### Work order
Repeat the following lines word for word.

======== Data supplied ========

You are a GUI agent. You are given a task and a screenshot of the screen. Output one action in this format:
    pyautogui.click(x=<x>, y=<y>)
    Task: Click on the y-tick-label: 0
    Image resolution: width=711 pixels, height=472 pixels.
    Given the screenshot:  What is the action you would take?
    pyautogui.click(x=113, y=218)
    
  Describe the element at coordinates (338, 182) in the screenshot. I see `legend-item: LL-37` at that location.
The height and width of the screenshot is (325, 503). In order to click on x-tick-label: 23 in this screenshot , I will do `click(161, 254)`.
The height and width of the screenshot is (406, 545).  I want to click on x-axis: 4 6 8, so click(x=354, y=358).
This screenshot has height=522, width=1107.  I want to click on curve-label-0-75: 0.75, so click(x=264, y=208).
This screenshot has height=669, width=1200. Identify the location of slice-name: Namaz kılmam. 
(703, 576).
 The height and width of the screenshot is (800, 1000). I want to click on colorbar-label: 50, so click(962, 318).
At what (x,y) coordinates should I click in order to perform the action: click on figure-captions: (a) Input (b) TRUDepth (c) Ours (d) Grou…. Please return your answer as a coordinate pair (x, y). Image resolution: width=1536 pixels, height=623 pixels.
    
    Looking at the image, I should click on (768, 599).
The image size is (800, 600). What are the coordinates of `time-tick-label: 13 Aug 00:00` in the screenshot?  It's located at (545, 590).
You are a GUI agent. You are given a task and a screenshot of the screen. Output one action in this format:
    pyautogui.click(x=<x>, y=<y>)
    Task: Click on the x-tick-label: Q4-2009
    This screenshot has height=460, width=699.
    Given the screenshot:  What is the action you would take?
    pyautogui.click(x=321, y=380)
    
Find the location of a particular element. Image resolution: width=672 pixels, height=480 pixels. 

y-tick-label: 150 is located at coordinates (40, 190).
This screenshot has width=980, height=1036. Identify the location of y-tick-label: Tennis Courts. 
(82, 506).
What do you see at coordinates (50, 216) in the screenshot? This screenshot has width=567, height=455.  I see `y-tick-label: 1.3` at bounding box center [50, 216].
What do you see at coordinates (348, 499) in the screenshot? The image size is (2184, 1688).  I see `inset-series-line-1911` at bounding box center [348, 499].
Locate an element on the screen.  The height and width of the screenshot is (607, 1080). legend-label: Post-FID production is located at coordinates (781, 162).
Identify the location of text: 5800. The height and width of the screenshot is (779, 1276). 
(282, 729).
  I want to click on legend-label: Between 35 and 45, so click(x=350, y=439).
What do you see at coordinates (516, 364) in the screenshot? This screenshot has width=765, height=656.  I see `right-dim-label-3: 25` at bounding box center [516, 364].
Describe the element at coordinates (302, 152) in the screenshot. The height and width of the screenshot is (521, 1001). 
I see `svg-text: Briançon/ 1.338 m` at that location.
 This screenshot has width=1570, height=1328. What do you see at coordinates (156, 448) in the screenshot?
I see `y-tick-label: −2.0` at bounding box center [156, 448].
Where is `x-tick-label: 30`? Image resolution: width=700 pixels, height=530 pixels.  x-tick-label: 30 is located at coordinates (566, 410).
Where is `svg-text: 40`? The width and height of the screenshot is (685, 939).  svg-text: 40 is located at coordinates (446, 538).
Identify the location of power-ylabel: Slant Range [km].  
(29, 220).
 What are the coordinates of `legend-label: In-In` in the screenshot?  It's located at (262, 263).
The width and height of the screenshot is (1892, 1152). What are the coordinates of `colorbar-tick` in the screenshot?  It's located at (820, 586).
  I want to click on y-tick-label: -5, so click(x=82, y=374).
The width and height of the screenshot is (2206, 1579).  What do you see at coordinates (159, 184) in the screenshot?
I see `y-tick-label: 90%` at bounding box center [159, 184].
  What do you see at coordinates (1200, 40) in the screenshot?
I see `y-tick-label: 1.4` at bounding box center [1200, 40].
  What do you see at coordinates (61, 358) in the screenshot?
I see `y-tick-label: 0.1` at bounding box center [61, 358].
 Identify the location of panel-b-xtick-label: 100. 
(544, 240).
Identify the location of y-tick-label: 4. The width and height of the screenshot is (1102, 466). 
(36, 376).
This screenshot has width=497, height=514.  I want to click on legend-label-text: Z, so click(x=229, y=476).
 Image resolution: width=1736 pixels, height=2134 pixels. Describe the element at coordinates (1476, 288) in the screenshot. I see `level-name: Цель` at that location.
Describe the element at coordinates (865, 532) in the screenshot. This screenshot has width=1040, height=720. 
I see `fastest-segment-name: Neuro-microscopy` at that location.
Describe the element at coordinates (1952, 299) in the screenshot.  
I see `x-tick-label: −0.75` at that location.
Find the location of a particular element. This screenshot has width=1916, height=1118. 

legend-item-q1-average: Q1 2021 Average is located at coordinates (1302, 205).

========

### Answer
You are a GUI agent. You are given a task and a screenshot of the screen. Output one action in this format:
    pyautogui.click(x=<x>, y=<y>)
    Task: Click on the y-tick-label: 0
    Image resolution: width=711 pixels, height=472 pixels.
    Given the screenshot:  What is the action you would take?
    pyautogui.click(x=113, y=218)
    
  Describe the element at coordinates (338, 182) in the screenshot. I see `legend-item: LL-37` at that location.
The height and width of the screenshot is (325, 503). In order to click on x-tick-label: 23 in this screenshot , I will do `click(161, 254)`.
The height and width of the screenshot is (406, 545).  I want to click on x-axis: 4 6 8, so click(x=354, y=358).
This screenshot has height=522, width=1107.  I want to click on curve-label-0-75: 0.75, so click(x=264, y=208).
This screenshot has height=669, width=1200. Identify the location of slice-name: Namaz kılmam. 
(703, 576).
 The height and width of the screenshot is (800, 1000). I want to click on colorbar-label: 50, so click(962, 318).
At what (x,y) coordinates should I click in order to perform the action: click on figure-captions: (a) Input (b) TRUDepth (c) Ours (d) Grou…. Please return your answer as a coordinate pair (x, y). Image resolution: width=1536 pixels, height=623 pixels.
    
    Looking at the image, I should click on (768, 599).
The image size is (800, 600). What are the coordinates of `time-tick-label: 13 Aug 00:00` in the screenshot?  It's located at (545, 590).
You are a GUI agent. You are given a task and a screenshot of the screen. Output one action in this format:
    pyautogui.click(x=<x>, y=<y>)
    Task: Click on the x-tick-label: Q4-2009
    This screenshot has height=460, width=699.
    Given the screenshot:  What is the action you would take?
    pyautogui.click(x=321, y=380)
    
Find the location of a particular element. Image resolution: width=672 pixels, height=480 pixels. 

y-tick-label: 150 is located at coordinates (40, 190).
This screenshot has width=980, height=1036. Identify the location of y-tick-label: Tennis Courts. 
(82, 506).
What do you see at coordinates (50, 216) in the screenshot? This screenshot has width=567, height=455.  I see `y-tick-label: 1.3` at bounding box center [50, 216].
What do you see at coordinates (348, 499) in the screenshot? The image size is (2184, 1688).  I see `inset-series-line-1911` at bounding box center [348, 499].
Locate an element on the screen.  The height and width of the screenshot is (607, 1080). legend-label: Post-FID production is located at coordinates (781, 162).
Identify the location of text: 5800. The height and width of the screenshot is (779, 1276). 
(282, 729).
  I want to click on legend-label: Between 35 and 45, so click(x=350, y=439).
What do you see at coordinates (516, 364) in the screenshot? This screenshot has width=765, height=656.  I see `right-dim-label-3: 25` at bounding box center [516, 364].
Describe the element at coordinates (302, 152) in the screenshot. The height and width of the screenshot is (521, 1001). 
I see `svg-text: Briançon/ 1.338 m` at that location.
 This screenshot has width=1570, height=1328. What do you see at coordinates (156, 448) in the screenshot?
I see `y-tick-label: −2.0` at bounding box center [156, 448].
Where is `x-tick-label: 30`? Image resolution: width=700 pixels, height=530 pixels.  x-tick-label: 30 is located at coordinates (566, 410).
Where is `svg-text: 40`? The width and height of the screenshot is (685, 939).  svg-text: 40 is located at coordinates (446, 538).
Identify the location of power-ylabel: Slant Range [km].  
(29, 220).
 What are the coordinates of `legend-label: In-In` in the screenshot?  It's located at (262, 263).
The width and height of the screenshot is (1892, 1152). What are the coordinates of `colorbar-tick` in the screenshot?  It's located at (820, 586).
  I want to click on y-tick-label: -5, so click(x=82, y=374).
The width and height of the screenshot is (2206, 1579).  What do you see at coordinates (159, 184) in the screenshot?
I see `y-tick-label: 90%` at bounding box center [159, 184].
  What do you see at coordinates (1200, 40) in the screenshot?
I see `y-tick-label: 1.4` at bounding box center [1200, 40].
  What do you see at coordinates (61, 358) in the screenshot?
I see `y-tick-label: 0.1` at bounding box center [61, 358].
 Identify the location of panel-b-xtick-label: 100. 
(544, 240).
Identify the location of y-tick-label: 4. The width and height of the screenshot is (1102, 466). 
(36, 376).
This screenshot has width=497, height=514.  I want to click on legend-label-text: Z, so click(x=229, y=476).
 Image resolution: width=1736 pixels, height=2134 pixels. Describe the element at coordinates (1476, 288) in the screenshot. I see `level-name: Цель` at that location.
Describe the element at coordinates (865, 532) in the screenshot. This screenshot has width=1040, height=720. 
I see `fastest-segment-name: Neuro-microscopy` at that location.
Describe the element at coordinates (1952, 299) in the screenshot.  
I see `x-tick-label: −0.75` at that location.
Find the location of a particular element. This screenshot has width=1916, height=1118. 

legend-item-q1-average: Q1 2021 Average is located at coordinates (1302, 205).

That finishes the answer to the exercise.